Estratégia para todos os perfis de risco?
Assim como qualquer investimento, a estratégia possui riscos que devem ser considerados pelos investidores, caso queiram aplicar a carteira por conta própria. Embora os ETFs repliquem o desempenho de ativos tradicionais do mercado, como os títulos do Tesouro Direto, Felipe Paletta, estrategista da EQI Research, ressalta que esse portfólio está mais adequado para quem possui um perfil mais arrojado. A justificativa dele se baseia na exposição na ordem de 50% do patrimônio em Bolsa de Valores, o que exige do investidor resiliência, especialmente nos períodos de alta volatilidade.
“Qual seria o humor do investidor no início de 2025 com uma alocação de 25% em S&P 500? A Bolsa americana acumula perdas de quase 20% (em decorrência da guerra comercial causada pelas tarifas impostos por Donald Trump, presidente dos Estados Unidos)”, ressalta o estrategista. Por esse motivo, ele orienta aos investidores considerarem o seu apetite a risco e à sua experiência sobre o mercado financeira antes de adotar a estratégia. “O rebalanceamento de forma regular pode ser bastante complexo para um investidor que não tenha finanças como um assunto relevante no seu dia a dia. Talvez, ele tenha dificuldade”, acrescenta. Além disso, é preciso incluir nos cálculos o retorno líquido com a dedução do imposto de renda.

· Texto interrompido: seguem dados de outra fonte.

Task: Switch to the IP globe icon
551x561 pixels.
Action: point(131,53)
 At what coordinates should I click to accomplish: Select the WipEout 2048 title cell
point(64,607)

Já Fábio Sobreira, analista e sócio da gestora Rocha Opções de Investimentos, também avalia o perfil da carteira como inadequado para um investidor conservador, mesmo com a presença de ativos de renda fixa. “Fora o CDI, todos os outros são voláteis, inclusive o IMAB que tem marcação à mercado”, diz Sobreira. Portanto, para quem não está disposto a correr tanto risco, a sugestão do analista é que distribua o patrimônio nas seguintes proporções: 50% do CDI, 30% do IMAB e 10% em bolsa de valores.